Records shown: Begin

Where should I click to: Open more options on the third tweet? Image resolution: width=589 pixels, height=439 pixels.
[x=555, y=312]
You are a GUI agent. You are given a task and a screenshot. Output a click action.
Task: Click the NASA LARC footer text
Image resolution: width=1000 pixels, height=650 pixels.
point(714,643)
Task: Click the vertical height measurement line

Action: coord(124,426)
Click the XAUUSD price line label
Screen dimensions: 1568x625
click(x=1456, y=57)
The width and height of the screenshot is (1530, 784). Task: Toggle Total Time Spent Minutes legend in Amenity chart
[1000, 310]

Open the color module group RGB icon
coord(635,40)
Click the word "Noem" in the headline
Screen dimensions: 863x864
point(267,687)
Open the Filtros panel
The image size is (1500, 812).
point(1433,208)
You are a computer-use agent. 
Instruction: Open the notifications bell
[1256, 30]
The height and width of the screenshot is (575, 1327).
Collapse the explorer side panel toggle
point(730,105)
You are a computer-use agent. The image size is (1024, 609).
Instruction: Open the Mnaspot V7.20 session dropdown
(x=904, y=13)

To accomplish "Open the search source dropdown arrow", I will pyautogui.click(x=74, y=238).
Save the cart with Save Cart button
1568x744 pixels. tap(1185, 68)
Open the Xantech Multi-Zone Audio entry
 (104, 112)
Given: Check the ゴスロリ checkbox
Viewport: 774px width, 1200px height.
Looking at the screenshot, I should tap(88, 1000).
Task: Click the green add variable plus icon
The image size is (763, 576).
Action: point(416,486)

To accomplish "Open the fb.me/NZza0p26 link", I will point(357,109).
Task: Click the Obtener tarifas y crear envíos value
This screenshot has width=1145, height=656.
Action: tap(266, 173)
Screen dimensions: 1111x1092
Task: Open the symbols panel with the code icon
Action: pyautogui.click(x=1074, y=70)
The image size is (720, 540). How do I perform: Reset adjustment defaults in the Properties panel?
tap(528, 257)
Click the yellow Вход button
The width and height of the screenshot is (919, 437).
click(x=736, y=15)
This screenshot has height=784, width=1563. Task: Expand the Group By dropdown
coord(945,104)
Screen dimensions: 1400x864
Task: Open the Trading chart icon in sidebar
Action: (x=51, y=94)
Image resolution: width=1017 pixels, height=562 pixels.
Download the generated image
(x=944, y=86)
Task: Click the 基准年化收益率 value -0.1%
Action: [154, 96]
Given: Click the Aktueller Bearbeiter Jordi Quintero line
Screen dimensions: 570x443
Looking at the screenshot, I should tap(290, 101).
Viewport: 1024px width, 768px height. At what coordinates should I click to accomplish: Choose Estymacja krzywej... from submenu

Records shown: End

Could you reproduce all of the material above, exactly as it reads?

Where should I click to: Open more options on the third tweet? Image resolution: width=589 pixels, height=439 pixels.
[x=555, y=312]
You are a GUI agent. You are given a task and a screenshot. Output a click action.
Task: Click the NASA LARC footer text
Image resolution: width=1000 pixels, height=650 pixels.
point(714,643)
Task: Click the vertical height measurement line

Action: coord(124,426)
Click the XAUUSD price line label
Screen dimensions: 1568x625
click(x=1456, y=57)
The width and height of the screenshot is (1530, 784). Task: Toggle Total Time Spent Minutes legend in Amenity chart
[1000, 310]

Open the color module group RGB icon
coord(635,40)
Click the word "Noem" in the headline
Screen dimensions: 863x864
point(267,687)
Open the Filtros panel
The image size is (1500, 812).
point(1433,208)
You are a computer-use agent. 
Instruction: Open the notifications bell
[1256, 30]
The height and width of the screenshot is (575, 1327).
Collapse the explorer side panel toggle
point(730,105)
You are a computer-use agent. The image size is (1024, 609).
Instruction: Open the Mnaspot V7.20 session dropdown
(x=904, y=13)

To accomplish "Open the search source dropdown arrow", I will pyautogui.click(x=74, y=238).
Save the cart with Save Cart button
1568x744 pixels. tap(1185, 68)
Open the Xantech Multi-Zone Audio entry
 (104, 112)
Given: Check the ゴスロリ checkbox
Viewport: 774px width, 1200px height.
Looking at the screenshot, I should tap(88, 1000).
Task: Click the green add variable plus icon
The image size is (763, 576).
Action: point(416,486)

To accomplish "Open the fb.me/NZza0p26 link", I will point(357,109).
Task: Click the Obtener tarifas y crear envíos value
This screenshot has width=1145, height=656.
Action: tap(266, 173)
Screen dimensions: 1111x1092
Task: Open the symbols panel with the code icon
Action: pyautogui.click(x=1074, y=70)
The image size is (720, 540). How do I perform: Reset adjustment defaults in the Properties panel?
tap(528, 257)
Click the yellow Вход button
The width and height of the screenshot is (919, 437).
click(x=736, y=15)
This screenshot has height=784, width=1563. Task: Expand the Group By dropdown
coord(945,104)
Screen dimensions: 1400x864
Task: Open the Trading chart icon in sidebar
Action: (x=51, y=94)
Image resolution: width=1017 pixels, height=562 pixels.
Download the generated image
(x=944, y=86)
Task: Click the 基准年化收益率 value -0.1%
Action: [154, 96]
Given: Click the Aktueller Bearbeiter Jordi Quintero line
Screen dimensions: 570x443
Looking at the screenshot, I should tap(290, 101).
Viewport: 1024px width, 768px height. At what coordinates should I click to accomplish: Choose Estymacja krzywej... from submenu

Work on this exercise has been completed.